Au terme de cet exposé, ce que nous sommes le plus certain d'avoir réussi, c'est d'avoir mis en évidence le caractère philosophiquement très problématique de la théorie quantique, ce qui explique le choix du titre de cet exposé. Il ne faudra cependant pas prendre celui-ci pour un essai sur la physique quantique se suffisant à lui-même. Si nous avons tenté de donner quelques détails techniques lorsque cela était nécessaire, nous invitons vivement le lecteur à se renseigner sur les différentes théories évoquées s'il souhaite pleinement les comprendre. Les résumés que nous avons donnés doivent cependant permettre de dégager les problèmes épistémologiques et ontologiques essentiels posés par la mécanique quantique.

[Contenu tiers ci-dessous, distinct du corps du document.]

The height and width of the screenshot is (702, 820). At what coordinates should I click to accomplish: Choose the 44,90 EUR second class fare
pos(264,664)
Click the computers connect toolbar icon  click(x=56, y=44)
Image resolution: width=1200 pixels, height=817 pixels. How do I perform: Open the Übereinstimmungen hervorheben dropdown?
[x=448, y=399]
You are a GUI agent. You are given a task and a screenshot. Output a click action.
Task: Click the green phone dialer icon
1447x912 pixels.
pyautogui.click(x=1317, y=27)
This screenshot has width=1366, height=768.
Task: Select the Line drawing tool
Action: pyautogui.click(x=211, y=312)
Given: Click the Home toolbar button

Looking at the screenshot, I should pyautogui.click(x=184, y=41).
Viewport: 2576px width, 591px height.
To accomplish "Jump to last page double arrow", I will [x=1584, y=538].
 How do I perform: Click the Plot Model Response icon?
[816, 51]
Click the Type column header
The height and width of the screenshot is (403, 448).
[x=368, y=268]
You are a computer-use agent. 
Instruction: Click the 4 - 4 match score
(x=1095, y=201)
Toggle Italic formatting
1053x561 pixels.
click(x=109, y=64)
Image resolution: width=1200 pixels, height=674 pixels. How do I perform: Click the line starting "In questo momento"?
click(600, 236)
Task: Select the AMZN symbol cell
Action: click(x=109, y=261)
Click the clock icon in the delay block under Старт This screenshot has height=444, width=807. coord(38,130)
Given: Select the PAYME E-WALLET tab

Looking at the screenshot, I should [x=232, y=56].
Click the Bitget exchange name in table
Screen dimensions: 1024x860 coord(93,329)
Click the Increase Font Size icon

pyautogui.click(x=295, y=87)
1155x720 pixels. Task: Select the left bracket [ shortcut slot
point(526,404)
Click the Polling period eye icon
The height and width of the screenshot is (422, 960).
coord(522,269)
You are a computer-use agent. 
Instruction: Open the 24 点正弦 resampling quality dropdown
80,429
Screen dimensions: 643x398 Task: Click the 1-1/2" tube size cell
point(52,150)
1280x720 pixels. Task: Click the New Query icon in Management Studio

En effet nous avons d'un côté les questions strictement épistémologiques qui gravitent autour de la physique microscopique. La plupart n'ont rien d'original mais la théorie quantique leur apporte une matière nouvelle particulièrement fructueuse pour alimenter les débats. Notamment les dualités classiques entre positivisme et réalisme ou entre idéalisme et réalisme jouent un rôle majeur dans les querelles d'interprétation concernant la mécanique quantique. Celle-ci semble mettre à mal toutes les tentatives de discours réalistes qui ont été tentées sans pour autant donner le moindre argument qui les rendent caduques a priori. Au contraire l'échec à son sujet de toutes les grilles de lectures classiques dont nous avons l'habitude nous laisse à penser que doit exister quelque réalité indépendante se distinguant fortement de la réalité empirique que nous construisons naturellement. La physique quantique ne constitue donc pas la découverte qui va clore ce débat plusieurs fois millénaire mais elle évite, d'un côté un réalisme naïf qui croirait en un quasi-isomorphisme entre les phénomènes et les choses en soi, et de l'autre un idéalisme qui considérait la chose en soi comme une vulgaire copie du phénomène. Quant au positivisme, s'il est toujours d'une efficacité incontestée pour prédire le comportement des entités quantiques, plus que jamais il nous laisse dans un flou théorique difficilement acceptable en suspendant la question de savoir ce qui est réel parmi tous les objets épistémologiques utilisés (particules, vecteurs, champs, ensembles, etc.). De plus un tel discours positiviste ne peut manquer d'être exprimé dans un certain langage qui possède quand à lui toujours un certain parti pris ontologique.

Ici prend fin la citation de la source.